Automatically wrapping URLs after slashes, no hyphenation

Writing a book, Automating Document Production - Discuss your special needs here
Post Reply
Anark
Posts: 10
Joined: Sat Jan 24, 2009 7:28 pm

Automatically wrapping URLs after slashes, no hyphenation

Post by Anark »

At the end of a line, is it possible to automatically wrap URLs after slashes, after slashes only, and avoid hyphenation?
OOo 2.4.X on Ubuntu 8.x
User avatar
acknak
Moderator
Posts: 22756
Joined: Mon Oct 08, 2007 1:25 am
Location: USA:NJ:E3

Re: Automatically wrapping URLs after slashes, no hyphenation

Post by acknak »

Does OOo actually hyphenate the names in a URL?

You can prevent that by selecting the URL, Format > Character > Font > Language: none.

Using OOo 3 at least, it seems that URLs are normally broken at the slashes.

Can you move the URL into a footnote or something? Putting that ugly computer-code address in your running text is not so nice for the reader.
AOO4/LO5 • Linux • Fedora 23
udippel
Posts: 39
Joined: Tue Feb 19, 2008 9:09 am

Re: Automatically wrapping URLs after slashes, no hyphenation

Post by udippel »

acknak wrote:
You can prevent that by selecting the URL, Format > Character > Font > Language: none.

Using OOo 3 at least, it seems that URLs are normally broken at the slashes.
Where? I find the literature for our book looking very ugly. The publisher wants justification,and this results in many occurrences of like,one or two words in a line, followed by a huge empty space(s) and then the complete URL. I can't seem to confirm, on OpenOffice 3, that the slashes were used for hyphenation. Instead of a test case, I simply suggest to take any URL, copy and paste, add a blank, paste that URL, add a blank, paste that URL a third time.

============================================================

== Goals ==
1. List the usernames of all who posted in the forum thread.
2. Reproduce a passage from the forum thread, beginning at the words "Where? I find" and ending after the words "a third time.".
3. Answer these questions from the forum thread:
(a) What post count is shown for acknak?
(b) On what date did udippel join?
(c) Which software version and operating system did Anark list?

============================================================

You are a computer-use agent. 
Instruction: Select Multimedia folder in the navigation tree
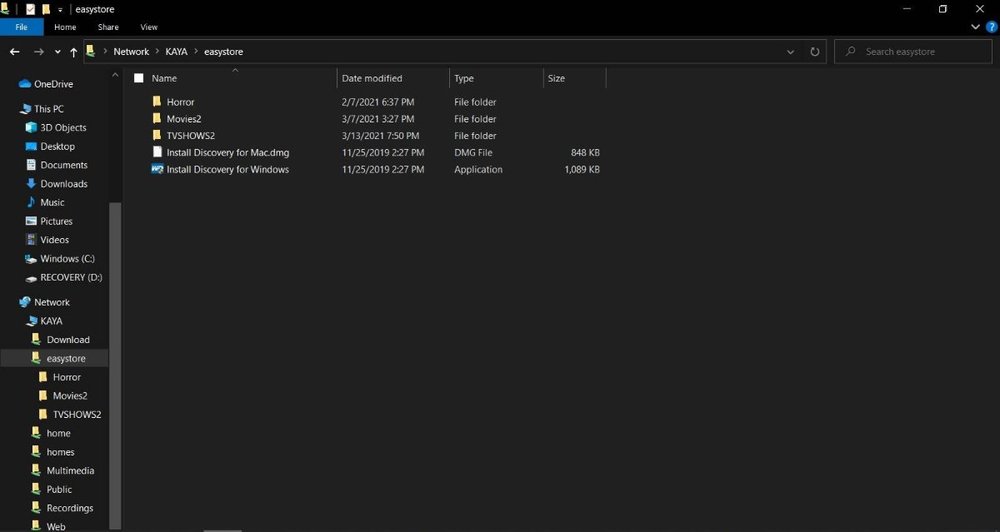[x=70, y=471]
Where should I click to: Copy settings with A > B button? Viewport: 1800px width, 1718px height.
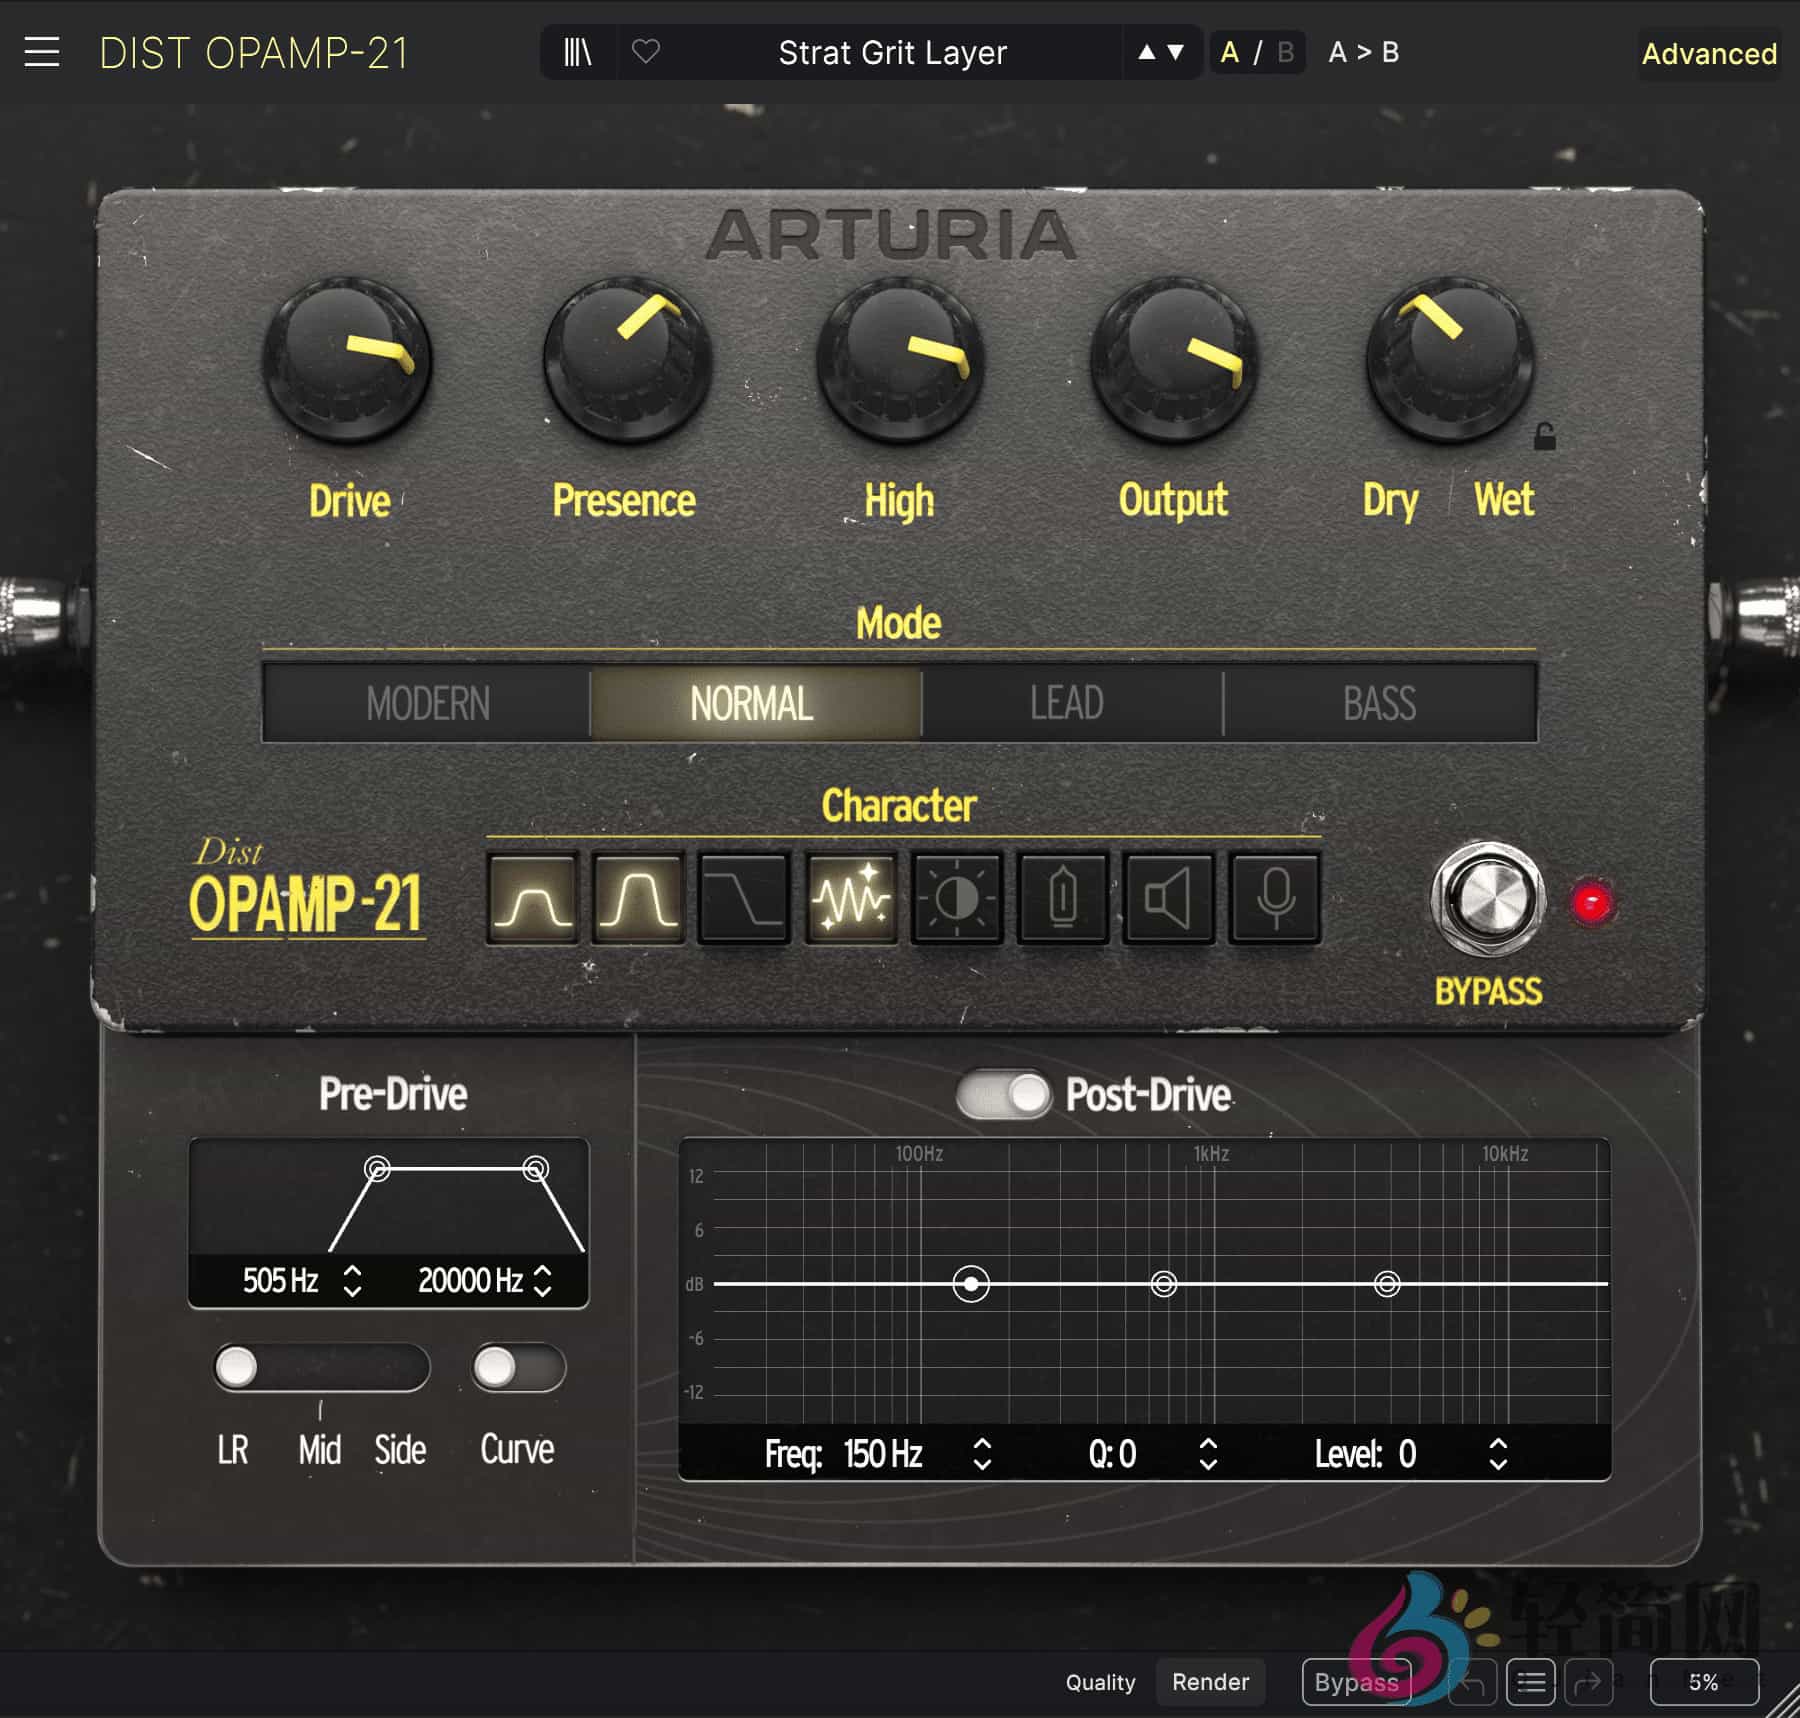point(1363,52)
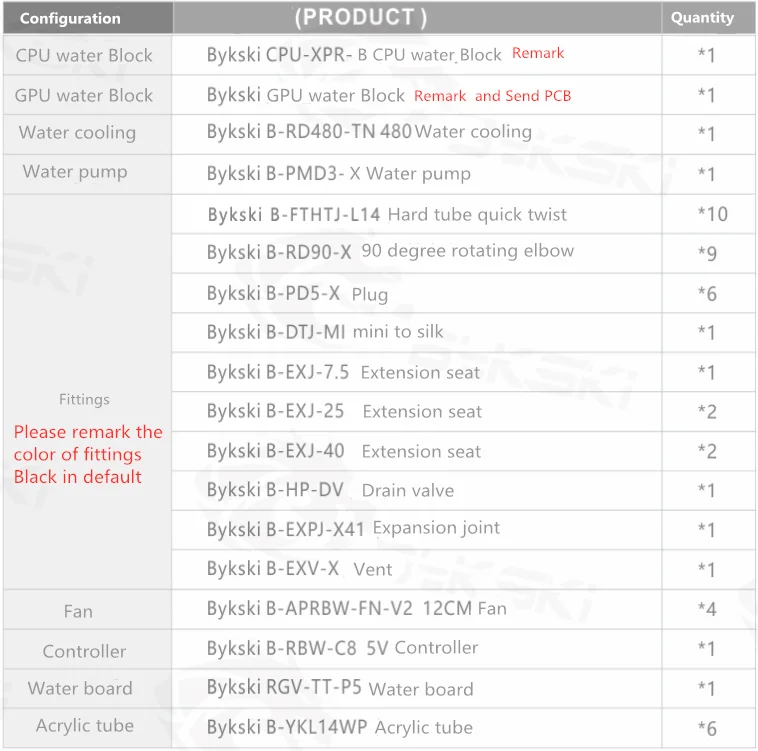The image size is (758, 751).
Task: Select the B-YKL14WP Acrylic tube entry
Action: point(340,727)
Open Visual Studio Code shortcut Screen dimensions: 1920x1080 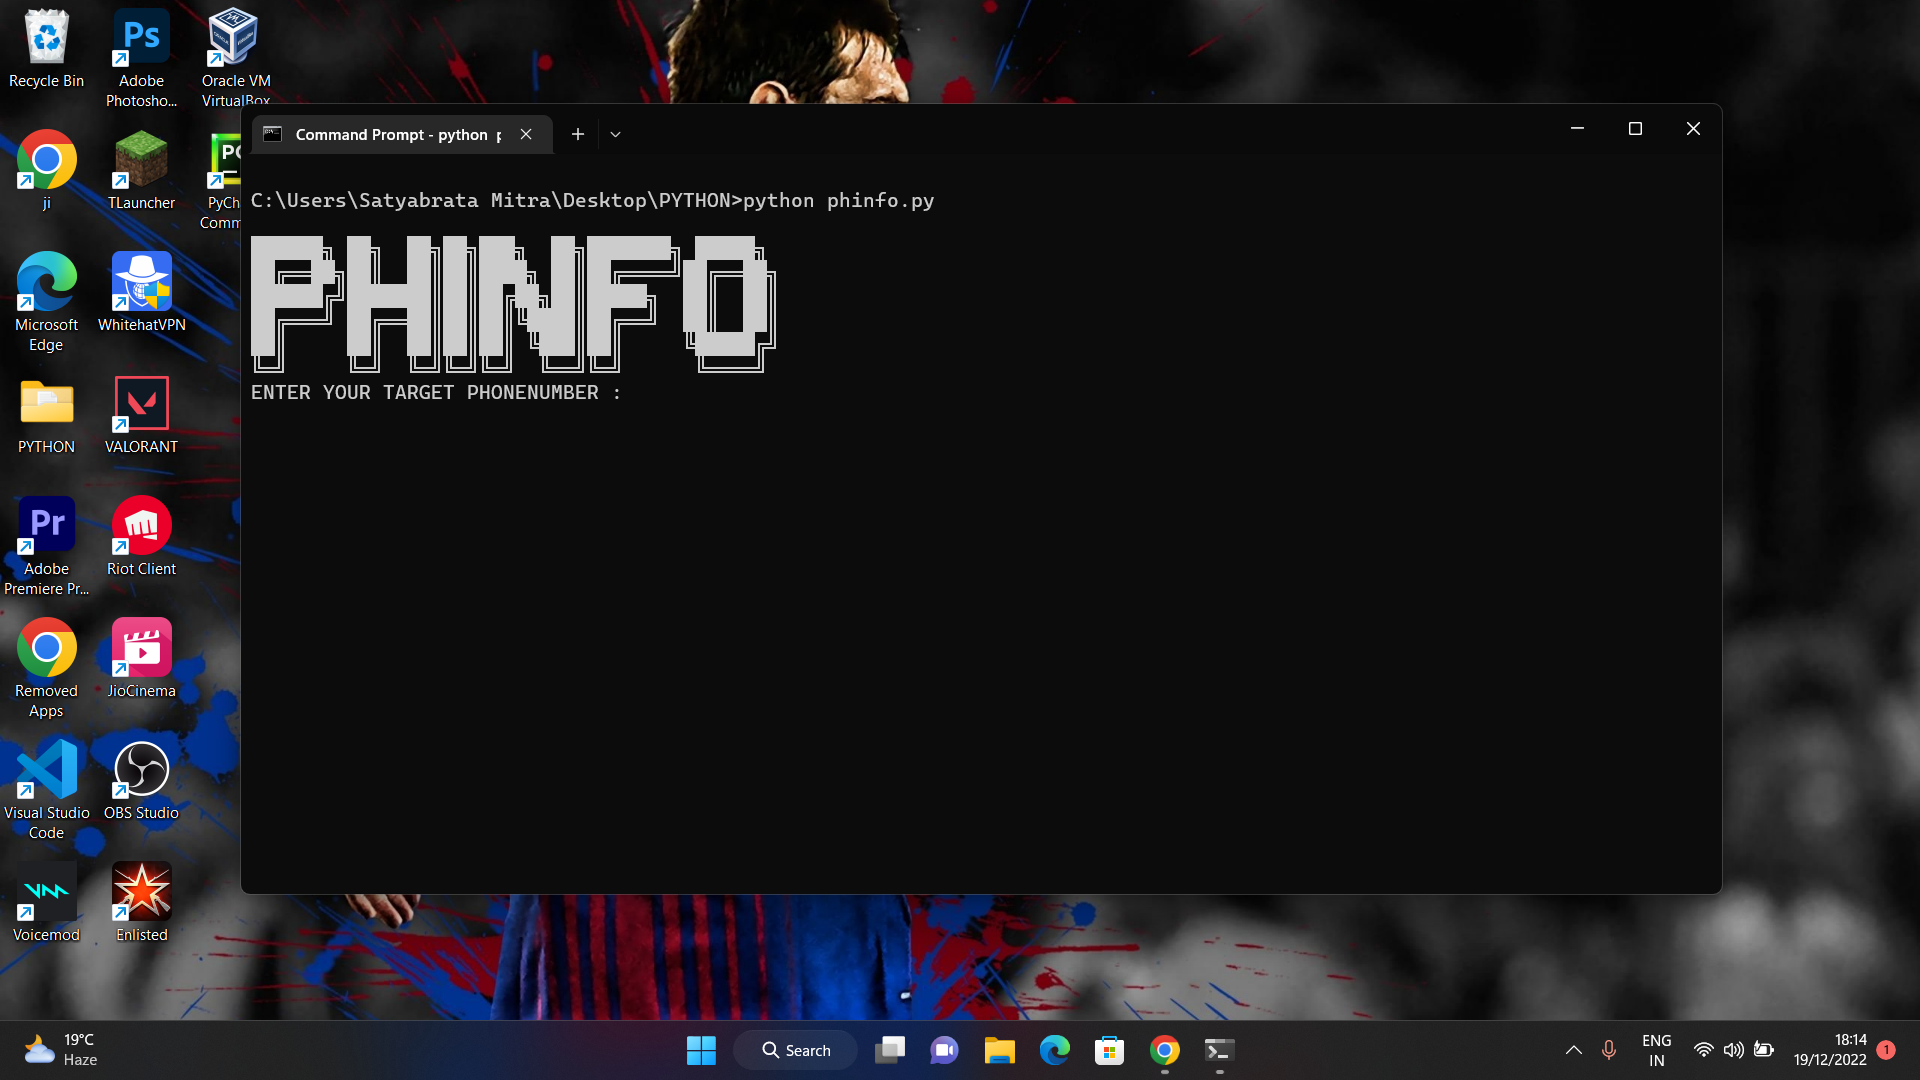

============================================================

== Answers in order ==
1. Anark, acknak, udippel

2.
Where? I find the literature for our book looking very ugly. The publisher wants justification,and this results in many occurrences of like,one or two words in a line, followed by a huge empty space(s) and then the complete URL. I can't seem to confirm, on OpenOffice 3, that the slashes were used for hyphenation. Instead of a test case, I simply suggest to take any URL, copy and paste, add a blank, paste that URL, add a blank, paste that URL a third time.

3.
(a) 22756
(b) Tue Feb 19, 2008
(c) OOo 2.4.X on Ubuntu 8.x